I ruffled Tommy's hair and realized how short he had just cut it. I asked for a piece of his hair and was told I'd have to ask the coroner for it. I wanted again to hold him in my arms. To feel his whiskers against my cheek just one last time. I tried to smell his cologne but he must have left in such a hurry last night, there was no scent. I just wanted a few minutes alone with my son and they wouldn't let me have even one more second. I could see no wound so I asked how he died. The officer didn't say a word. He took his hand in the form of a pistol grip opened his mouth and pulled the imaginary trigger!

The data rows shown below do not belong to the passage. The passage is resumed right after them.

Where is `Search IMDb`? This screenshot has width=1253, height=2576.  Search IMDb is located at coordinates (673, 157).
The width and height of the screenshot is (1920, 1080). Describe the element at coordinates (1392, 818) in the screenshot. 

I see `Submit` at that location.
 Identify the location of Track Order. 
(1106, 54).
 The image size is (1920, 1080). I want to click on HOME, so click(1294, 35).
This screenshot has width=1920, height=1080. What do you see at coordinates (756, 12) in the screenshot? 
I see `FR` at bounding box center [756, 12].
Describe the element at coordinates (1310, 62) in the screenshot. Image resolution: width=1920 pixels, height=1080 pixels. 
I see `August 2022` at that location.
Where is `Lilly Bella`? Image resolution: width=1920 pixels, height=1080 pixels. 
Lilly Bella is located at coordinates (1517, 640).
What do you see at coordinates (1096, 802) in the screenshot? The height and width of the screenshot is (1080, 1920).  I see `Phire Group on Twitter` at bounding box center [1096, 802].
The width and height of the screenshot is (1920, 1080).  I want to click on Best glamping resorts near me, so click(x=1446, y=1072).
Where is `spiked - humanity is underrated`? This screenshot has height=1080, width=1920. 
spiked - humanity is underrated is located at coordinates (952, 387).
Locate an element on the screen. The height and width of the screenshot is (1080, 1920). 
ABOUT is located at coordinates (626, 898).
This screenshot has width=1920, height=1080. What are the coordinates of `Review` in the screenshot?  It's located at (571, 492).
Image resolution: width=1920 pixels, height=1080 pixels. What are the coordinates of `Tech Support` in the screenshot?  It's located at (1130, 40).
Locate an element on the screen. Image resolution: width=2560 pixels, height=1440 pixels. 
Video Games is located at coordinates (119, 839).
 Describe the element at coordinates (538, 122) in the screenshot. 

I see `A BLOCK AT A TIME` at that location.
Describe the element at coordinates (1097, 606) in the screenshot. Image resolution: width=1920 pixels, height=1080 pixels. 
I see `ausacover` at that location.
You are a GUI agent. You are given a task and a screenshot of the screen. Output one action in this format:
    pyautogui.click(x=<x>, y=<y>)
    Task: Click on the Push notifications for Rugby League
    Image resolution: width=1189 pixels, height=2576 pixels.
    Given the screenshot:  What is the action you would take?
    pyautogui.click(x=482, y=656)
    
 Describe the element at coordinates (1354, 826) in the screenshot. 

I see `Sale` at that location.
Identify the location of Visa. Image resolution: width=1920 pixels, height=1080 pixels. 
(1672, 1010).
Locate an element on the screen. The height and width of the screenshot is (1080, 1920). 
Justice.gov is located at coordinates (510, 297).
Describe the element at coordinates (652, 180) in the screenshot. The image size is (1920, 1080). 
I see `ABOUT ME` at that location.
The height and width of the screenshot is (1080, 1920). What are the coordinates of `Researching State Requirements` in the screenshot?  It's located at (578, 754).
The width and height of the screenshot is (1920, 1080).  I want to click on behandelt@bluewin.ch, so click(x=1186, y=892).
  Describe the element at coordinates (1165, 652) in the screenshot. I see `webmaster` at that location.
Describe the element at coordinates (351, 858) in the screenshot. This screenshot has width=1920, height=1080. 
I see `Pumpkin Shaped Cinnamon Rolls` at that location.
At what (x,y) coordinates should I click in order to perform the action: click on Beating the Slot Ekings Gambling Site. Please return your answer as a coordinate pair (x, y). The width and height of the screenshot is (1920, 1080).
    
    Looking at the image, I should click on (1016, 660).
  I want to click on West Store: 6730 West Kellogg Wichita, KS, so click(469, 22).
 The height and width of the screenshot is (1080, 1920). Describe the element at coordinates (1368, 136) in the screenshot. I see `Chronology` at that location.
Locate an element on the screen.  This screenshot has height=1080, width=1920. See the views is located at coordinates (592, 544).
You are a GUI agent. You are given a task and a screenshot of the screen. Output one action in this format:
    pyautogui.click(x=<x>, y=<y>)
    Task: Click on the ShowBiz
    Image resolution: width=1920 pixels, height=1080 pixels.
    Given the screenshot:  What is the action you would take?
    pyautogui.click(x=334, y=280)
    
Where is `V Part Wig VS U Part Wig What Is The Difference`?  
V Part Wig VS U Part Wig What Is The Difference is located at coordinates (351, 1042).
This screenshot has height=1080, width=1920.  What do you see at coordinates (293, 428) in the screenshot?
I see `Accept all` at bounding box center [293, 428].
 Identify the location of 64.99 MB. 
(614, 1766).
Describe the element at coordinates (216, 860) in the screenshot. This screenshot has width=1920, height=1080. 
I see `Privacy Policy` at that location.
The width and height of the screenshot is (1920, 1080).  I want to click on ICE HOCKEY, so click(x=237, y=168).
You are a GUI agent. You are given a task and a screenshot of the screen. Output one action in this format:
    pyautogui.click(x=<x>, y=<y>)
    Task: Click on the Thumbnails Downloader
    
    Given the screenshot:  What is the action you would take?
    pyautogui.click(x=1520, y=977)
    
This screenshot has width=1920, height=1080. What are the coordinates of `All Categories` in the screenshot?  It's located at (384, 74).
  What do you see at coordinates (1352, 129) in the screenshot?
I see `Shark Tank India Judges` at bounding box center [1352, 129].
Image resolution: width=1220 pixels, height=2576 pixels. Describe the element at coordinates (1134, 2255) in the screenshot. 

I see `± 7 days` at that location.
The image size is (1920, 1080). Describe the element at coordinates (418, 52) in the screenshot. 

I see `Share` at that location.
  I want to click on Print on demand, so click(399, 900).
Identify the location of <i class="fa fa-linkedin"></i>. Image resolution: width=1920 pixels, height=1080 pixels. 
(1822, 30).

There is so much more I need to share....then you will understand why we believe Tommy was MURDERED!!!!
I will post again.
I am at a loss for words, I am so very sorry for your loss. It hurts my heart that your son and you found Tommy like that. Sounds like the police made lots of mistakes from the very start I can't believe he moved the gun then to knock the shelf down nothing like making a real mess out of the crime scene. Your words were the same as mine,,, my son made it to the hospital but when the Dr. came and told me they had done every thing they could but Jimmy didn't make it my exact words were No, No not my Jimmy. From the action of the officer sounds like he decided right then that it was suicide.
Shirley Jim's mom
Just wanted to let you all know I had written part 2 but somehow lost it before it posted. My mother just had a heart attack so been busy. When my head can find the peace to write again I will try to do part 2 again.
I just read your nightmare. I pray you and Alex are being comforted day by day. Even though I have had a similar experience in that my son was murdered and it was ruled a suicide, your story is heart wrenching. God has given me a lot of comfort in many ways, but I miss my son every day, as I know you do. Tonight we watched fireworks with family, and I missed him. I know you know what I mean.
Did you have any success changing the ruling from suicide to homicide and getting an investigation? I read that your mom had a heart attack, so you are going through a lot again. I will look forward to hearing from you.